Records drawn from a dataset:

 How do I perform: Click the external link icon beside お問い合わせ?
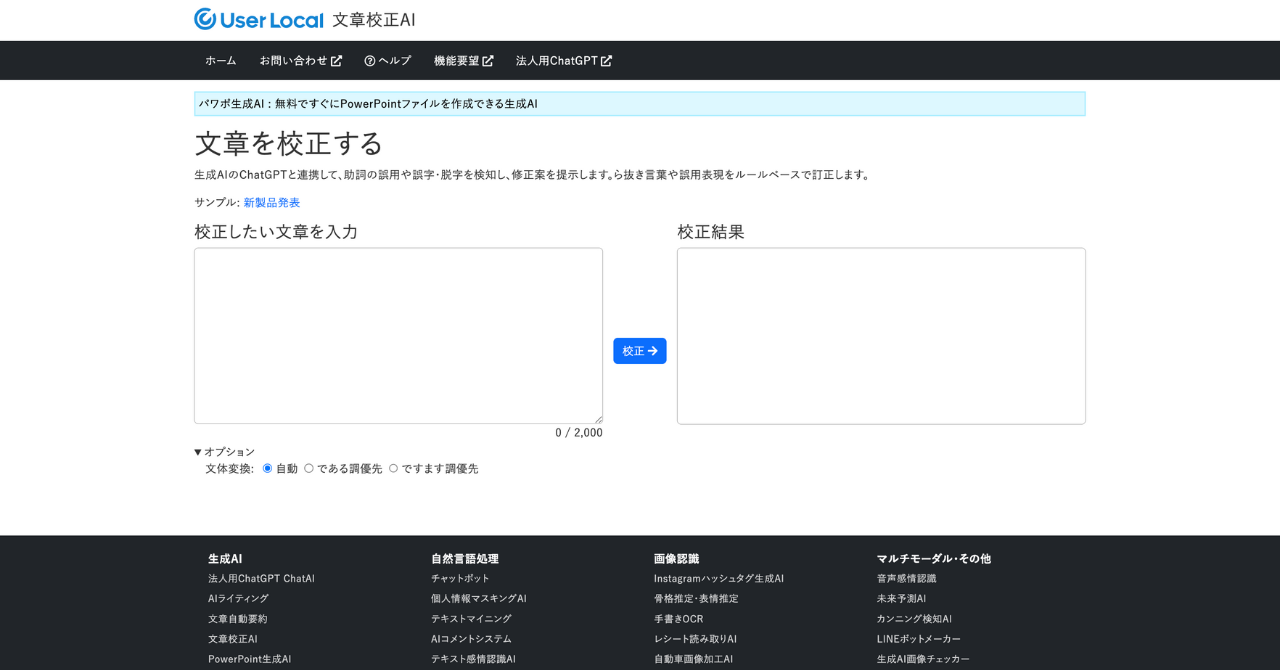(x=336, y=61)
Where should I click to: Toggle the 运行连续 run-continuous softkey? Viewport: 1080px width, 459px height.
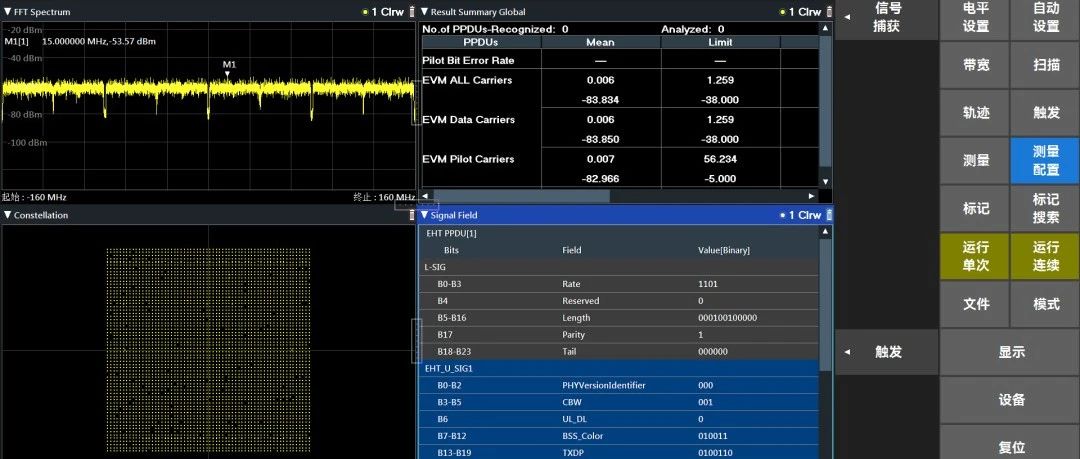tap(1045, 256)
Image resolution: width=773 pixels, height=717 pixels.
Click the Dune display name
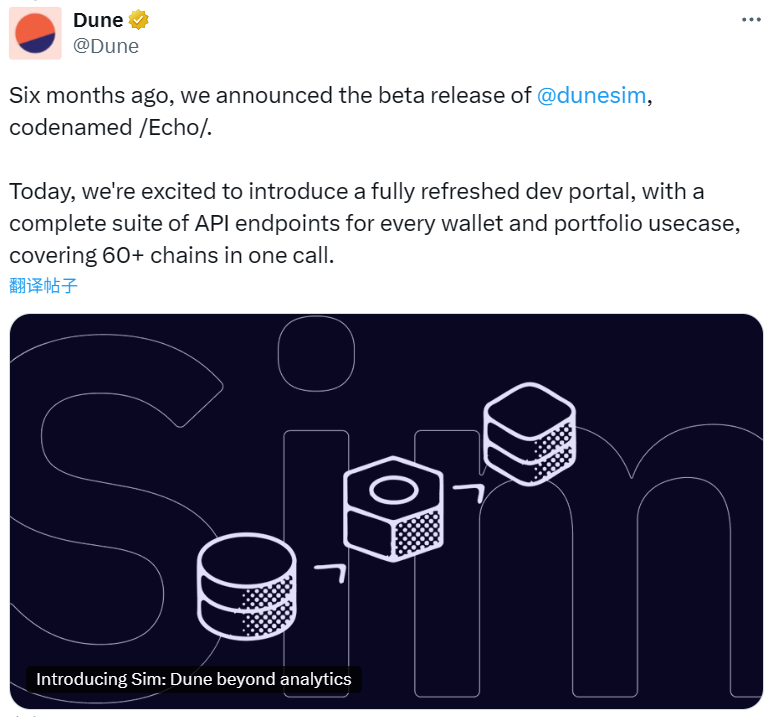[98, 19]
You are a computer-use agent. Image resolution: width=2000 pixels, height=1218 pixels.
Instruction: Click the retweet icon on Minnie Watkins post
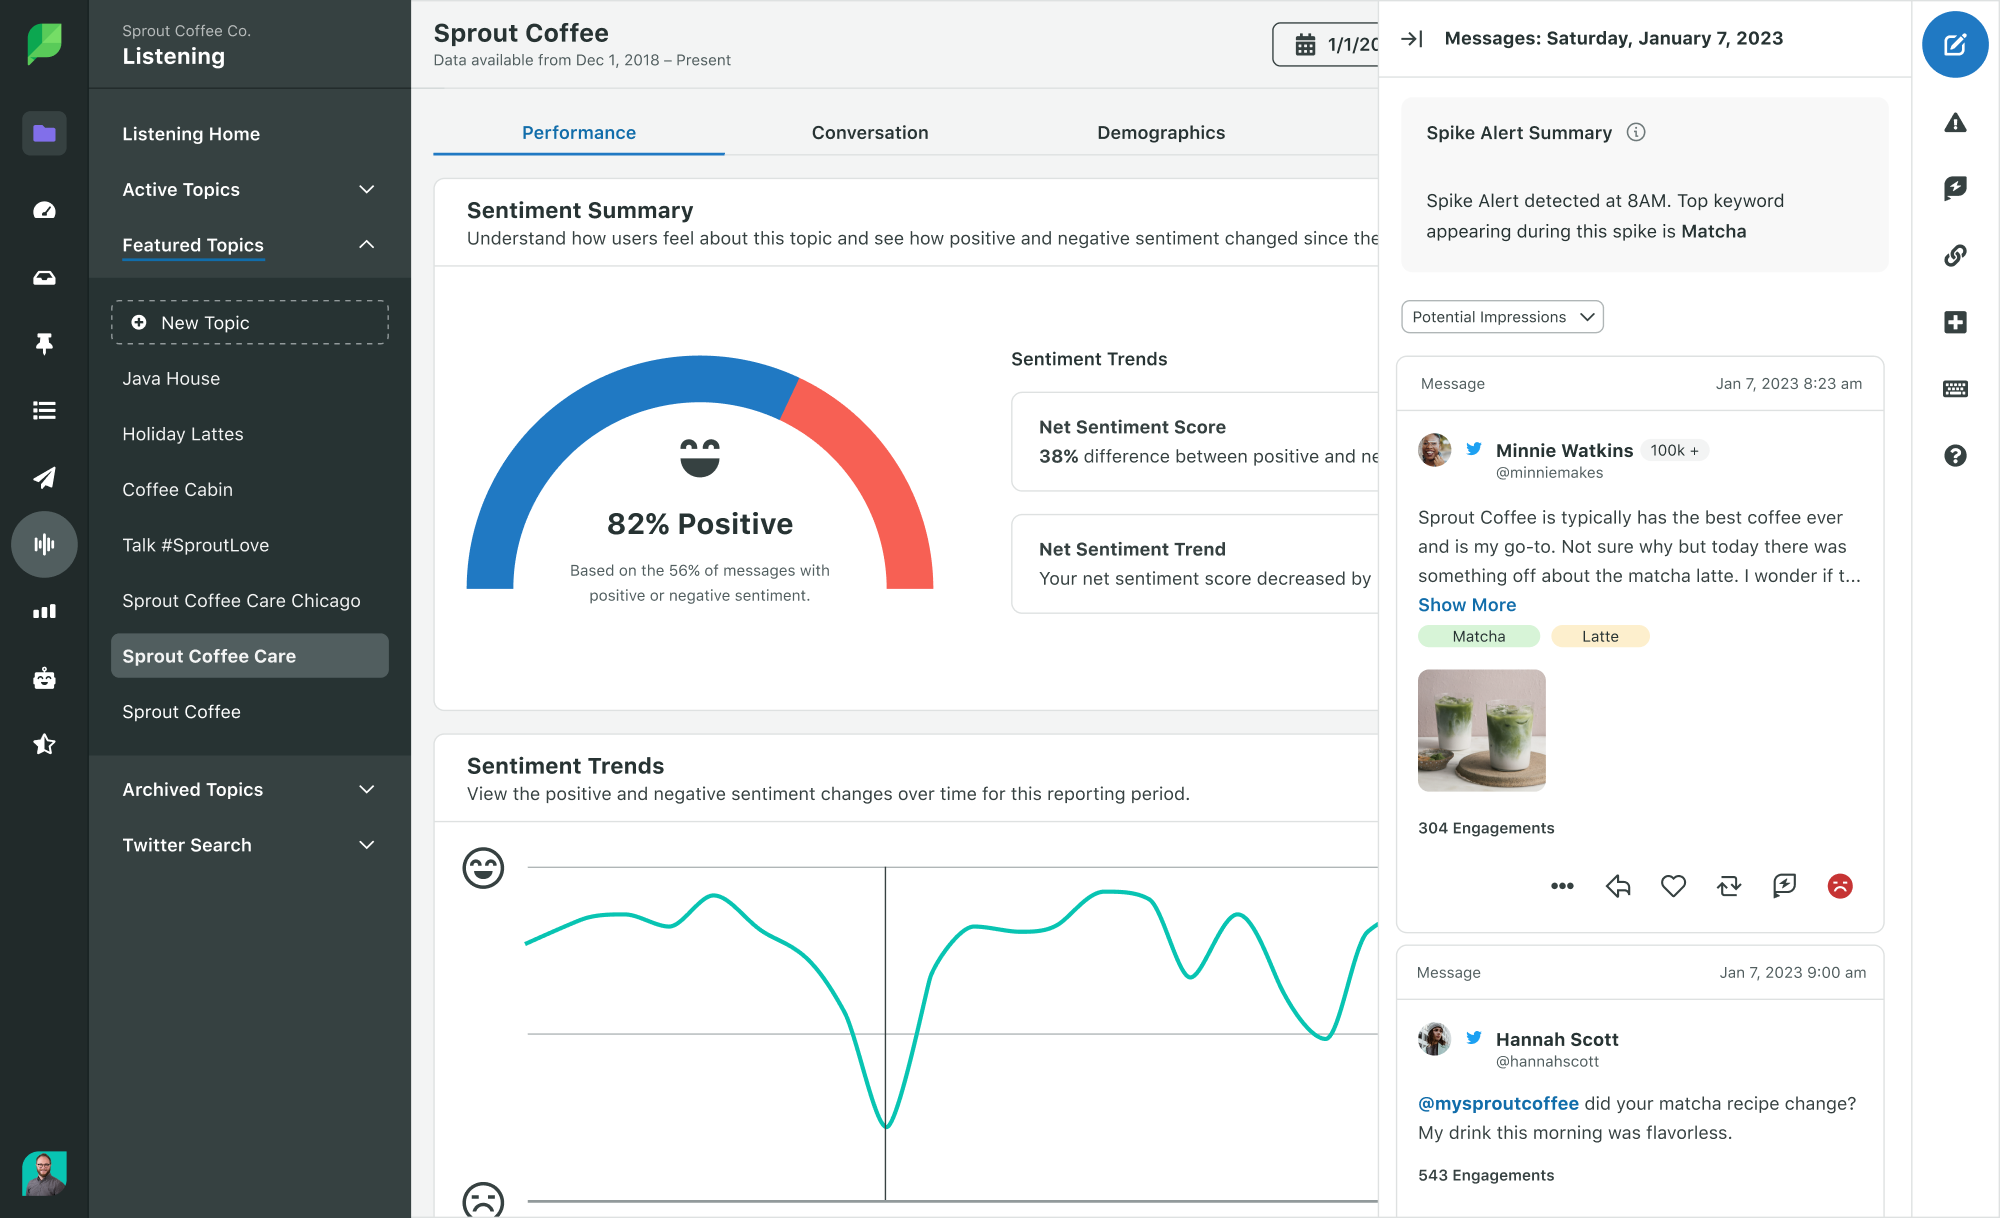pos(1730,885)
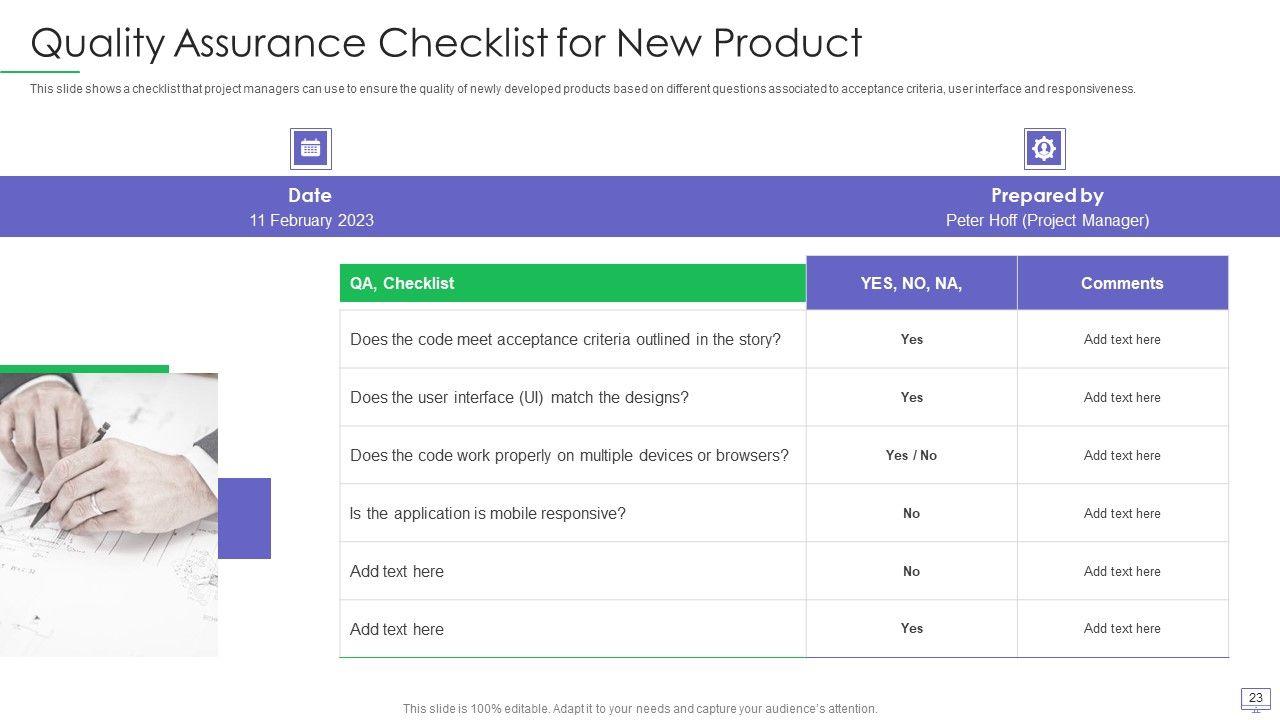Viewport: 1280px width, 720px height.
Task: Click the hands-writing photo thumbnail
Action: click(108, 515)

_What the task asks_: Output the entries above verbatim, with no picture included.

_Exercise output_:
 How do I perform: Click the external link icon beside お問い合わせ?
(x=336, y=61)
Where should I click to: Toggle the 运行连续 run-continuous softkey? Viewport: 1080px width, 459px height.
tap(1045, 256)
Image resolution: width=773 pixels, height=717 pixels.
Click the Dune display name
[98, 19]
You are a computer-use agent. Image resolution: width=2000 pixels, height=1218 pixels.
Instruction: Click the retweet icon on Minnie Watkins post
pos(1730,885)
Viewport: 1280px width, 720px height.
Task: Click the hands-writing photo thumbnail
Action: click(108, 515)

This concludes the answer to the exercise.